Significance of identifying ACP
The forensics of sports injury begin with posture. A neutral posture (NNP) symmetrically strengthens the musculoskeletal system in the configuration that experiences the greatest loading at high speed movements, which is when the cannon bones are vertical to the ground surface. When a horse has chronic ACP, the loaded legs, often for 20 hours a day, are at angles and asymmetrical, which does not remodel the bones appropriately for movement stresses. Here are the most common stance patterns seen:
- Normal neutral posture: Four limbs squarely placed, cannon bones vertical, frog width equal side to side, forelimb frog width at widest point at heel up to 10% larger than hindlimb frog width.
- Lateral bend pattern: Limbs not symmetrically placed, legs consistently closer together on one side, frog widths uneven side to side, though not always so; front to hind frog width ratio can vary: F>H, F=H, H>F.
- Pace pattern: Limbs not symmetrically or squarely placed, often with legs on same side in advance of legs on opposite side, frog widths uneven side to side, larger frogs fore and hind on same side. Front to hind frog width ratio can vary: F>H, F=H, H>F.
- Diagonal pair pattern: Frog widths uneven side to side, larger frogs on a diagonal pair of legs (LF/RH or RF/LH), front to hind frog width ratio can vary: F>H, F=H, H>F.
- “Goat-on-a-rock”: Legs “camped in”, front limbs placed behind vertical, hinds in front of vertical, hind frog width 5% to 20% larger than fore.
These correspond generally to gaiting patterns produced by central pattern generators in the spine which can be elicited by balance changes or abnormal supraspinal input.9, 10
Conclusion
Awareness and evaluation of our patients’ habitual postures, along with accurate quantification and understanding of the significance of posture, can lead to much more accurate diagnosis and treatment of lameness and other mechanical, physiologic and emotional issues. Postural evaluation can give us an objective tool for evaluating the effectiveness of our interventions over time and for educating ourselves and our clients.
References
1Gellman, K. “Normal and abnormal equine posture”. IVC Journal, Winter 2014/2015, 44.
2Massion J, Alexandrov A, Frolov A. “Why and how are posture and movement coordinated”. Prog Brain Res. (2004) 143:13-27.
3Richmond FJR, Thomson DB, Loeb GE. “Electromyographic studies of neck muscles in the intact cat: I. Patterns of recruitment underlying posture and movement during natural behaviors”. Exp Brain Res. (1992) 88:41-58.
4Kavounoudias A, Roll R, Roll JP. “The plantar sole is a ‘dynamometric map’ for human balance control”. Neuroreport (1998) 9(14):3247-52.
5Bowker RM. “The growth and adaptive capabilities of the hoof wall and sole: Functional changes in response to stress”. Proc AAEP (2003) 49:146-168.

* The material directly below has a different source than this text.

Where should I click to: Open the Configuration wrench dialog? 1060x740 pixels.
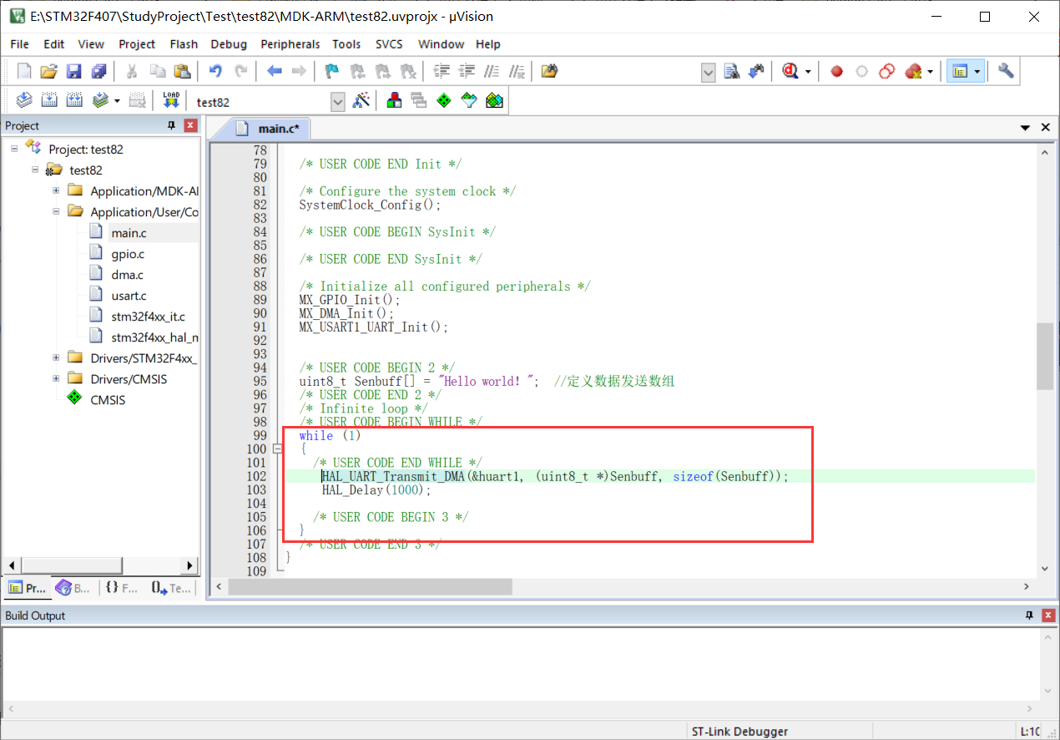(1005, 71)
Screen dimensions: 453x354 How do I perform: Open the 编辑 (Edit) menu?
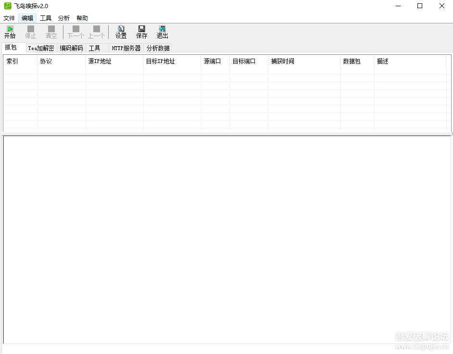point(27,18)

6Buisseret-Delmas C, Compoint C, Delfini C, Buisseret P. “Organization of reciprocal connections between trigeminal and vestibular nuclei in the rat”. J Comp. Neurol. (1999) 401:153-168.
7Milani RS, DePeriere DD, Lapeyre L, Pourreyron L. “Relationship between Dental Occlusion and Posture”.Cranio (2000) 18(2): 127-34.
8Palencia P, Quiroz-Rothe E, Rivero JL. “New insights into the skeletal muscle phenotype of equine motor neuron disease: a quantitative approach”. Acta Neuropathol (2005) 109: 272–284.
9MacKay-Lyons M. “Central Pattern Generation of Locomotion: A Review of the Evidence”. Physical Therapy January 2002, 82(1) 69-83.
10Duysens J, Van de Crommert HA. “Neural control of locomotion; Part 1: The central pattern generator from cats to humans”. Gait and Posture(1998) 7:131-41.